In March 2024, she was a silver medalist in the mixed 4 × 400 m relay, and a bronze medalist in the women's 4 × 400 m relay at the delayed 2023 African Games in Accra, Ghana. She ran as part of the Botswana Mixed 4 × 400 m relay team at the 2024 World Relays Championships in Nassau, Bahamas. She was a bronze medalist that summer in the mixed 4 × 400 m relay at the 2024 African Championships in Douala, Cameroon.

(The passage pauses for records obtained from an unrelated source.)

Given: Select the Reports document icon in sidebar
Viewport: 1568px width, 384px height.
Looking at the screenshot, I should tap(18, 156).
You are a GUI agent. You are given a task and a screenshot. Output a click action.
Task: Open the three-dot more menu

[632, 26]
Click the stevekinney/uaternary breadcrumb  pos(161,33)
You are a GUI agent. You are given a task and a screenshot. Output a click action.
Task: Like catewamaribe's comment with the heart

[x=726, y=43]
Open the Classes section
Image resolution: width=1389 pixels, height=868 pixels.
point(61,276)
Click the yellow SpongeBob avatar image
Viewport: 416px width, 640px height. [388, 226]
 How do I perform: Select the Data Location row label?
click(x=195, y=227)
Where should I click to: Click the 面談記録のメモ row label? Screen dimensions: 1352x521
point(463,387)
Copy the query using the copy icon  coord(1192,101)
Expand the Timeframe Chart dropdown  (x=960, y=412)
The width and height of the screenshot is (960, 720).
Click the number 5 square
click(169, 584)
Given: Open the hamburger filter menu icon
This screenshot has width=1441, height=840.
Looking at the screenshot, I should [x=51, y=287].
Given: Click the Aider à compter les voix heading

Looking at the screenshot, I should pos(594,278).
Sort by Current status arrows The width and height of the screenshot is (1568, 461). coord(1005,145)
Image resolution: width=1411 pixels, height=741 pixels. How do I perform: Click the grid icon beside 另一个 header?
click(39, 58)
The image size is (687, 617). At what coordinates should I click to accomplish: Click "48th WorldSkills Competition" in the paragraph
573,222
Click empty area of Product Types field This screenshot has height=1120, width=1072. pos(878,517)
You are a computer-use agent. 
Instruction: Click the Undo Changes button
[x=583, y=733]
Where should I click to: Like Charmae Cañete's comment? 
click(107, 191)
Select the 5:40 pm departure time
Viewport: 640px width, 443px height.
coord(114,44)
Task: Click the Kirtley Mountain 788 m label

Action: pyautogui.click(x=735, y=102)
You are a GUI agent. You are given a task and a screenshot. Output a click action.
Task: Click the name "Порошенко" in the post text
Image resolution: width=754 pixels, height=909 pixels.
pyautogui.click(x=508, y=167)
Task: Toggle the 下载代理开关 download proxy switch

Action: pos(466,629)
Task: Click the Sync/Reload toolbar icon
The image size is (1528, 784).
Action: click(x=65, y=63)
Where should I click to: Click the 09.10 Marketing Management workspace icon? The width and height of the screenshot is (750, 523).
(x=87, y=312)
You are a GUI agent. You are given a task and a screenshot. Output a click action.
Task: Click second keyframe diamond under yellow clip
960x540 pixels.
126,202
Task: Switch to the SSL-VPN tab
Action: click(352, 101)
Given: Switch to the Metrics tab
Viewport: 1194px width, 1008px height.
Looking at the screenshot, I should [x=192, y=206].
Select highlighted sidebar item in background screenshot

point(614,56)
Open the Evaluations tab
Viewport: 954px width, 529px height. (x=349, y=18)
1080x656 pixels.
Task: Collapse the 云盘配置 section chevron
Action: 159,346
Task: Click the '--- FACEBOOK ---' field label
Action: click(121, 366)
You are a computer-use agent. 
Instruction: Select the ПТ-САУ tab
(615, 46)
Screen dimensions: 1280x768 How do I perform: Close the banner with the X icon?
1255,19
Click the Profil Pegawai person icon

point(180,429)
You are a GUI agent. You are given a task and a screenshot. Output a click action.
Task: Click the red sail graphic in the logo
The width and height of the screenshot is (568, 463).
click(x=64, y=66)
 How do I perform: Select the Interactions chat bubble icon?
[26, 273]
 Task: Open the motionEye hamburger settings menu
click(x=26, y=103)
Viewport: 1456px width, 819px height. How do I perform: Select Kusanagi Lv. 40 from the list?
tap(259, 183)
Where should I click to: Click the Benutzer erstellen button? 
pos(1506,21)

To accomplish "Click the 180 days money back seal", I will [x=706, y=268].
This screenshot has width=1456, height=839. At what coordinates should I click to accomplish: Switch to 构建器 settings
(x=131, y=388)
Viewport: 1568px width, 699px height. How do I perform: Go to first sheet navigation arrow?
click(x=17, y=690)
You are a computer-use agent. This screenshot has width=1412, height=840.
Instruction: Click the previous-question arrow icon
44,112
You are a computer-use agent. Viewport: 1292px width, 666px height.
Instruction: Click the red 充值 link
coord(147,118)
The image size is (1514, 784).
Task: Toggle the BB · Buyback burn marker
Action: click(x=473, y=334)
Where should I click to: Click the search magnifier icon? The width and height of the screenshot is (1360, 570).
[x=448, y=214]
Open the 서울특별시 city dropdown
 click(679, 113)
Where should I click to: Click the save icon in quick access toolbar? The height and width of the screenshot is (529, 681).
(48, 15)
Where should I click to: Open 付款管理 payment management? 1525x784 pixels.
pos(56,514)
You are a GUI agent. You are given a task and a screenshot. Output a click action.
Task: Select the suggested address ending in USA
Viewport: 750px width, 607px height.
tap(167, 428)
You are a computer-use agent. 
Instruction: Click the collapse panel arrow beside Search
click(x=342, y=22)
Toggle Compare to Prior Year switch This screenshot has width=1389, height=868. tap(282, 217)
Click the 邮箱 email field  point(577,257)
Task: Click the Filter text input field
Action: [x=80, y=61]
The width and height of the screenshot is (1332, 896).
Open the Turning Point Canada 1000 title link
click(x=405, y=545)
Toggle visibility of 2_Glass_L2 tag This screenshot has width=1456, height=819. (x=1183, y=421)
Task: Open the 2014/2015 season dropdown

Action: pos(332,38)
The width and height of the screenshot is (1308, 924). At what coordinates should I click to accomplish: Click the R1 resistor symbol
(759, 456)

In April 2026, she ran a personal best 50.97 seconds to win the 400 metres title at the 2026 Botswana Championships. In May 2026, she represented Botswana at the 2026 World Athletics Relays in Gaborone, Botswana, and was part of the mixed 4 × 400 m relay team which set a new national record of 3:13.51. She also ran in the women's 4 × 400 metres relay at the championships. Later that month, she was a silver medalist in the 400 metres at the 2026 African Championships in Accra. The following month, she set a Botswana national record in the 200 metres with 22.79 seconds in Gaborone. In July, she was a finalist in the 400 metres at the 2026 Commonwealth Games in Glasgow, Scotland.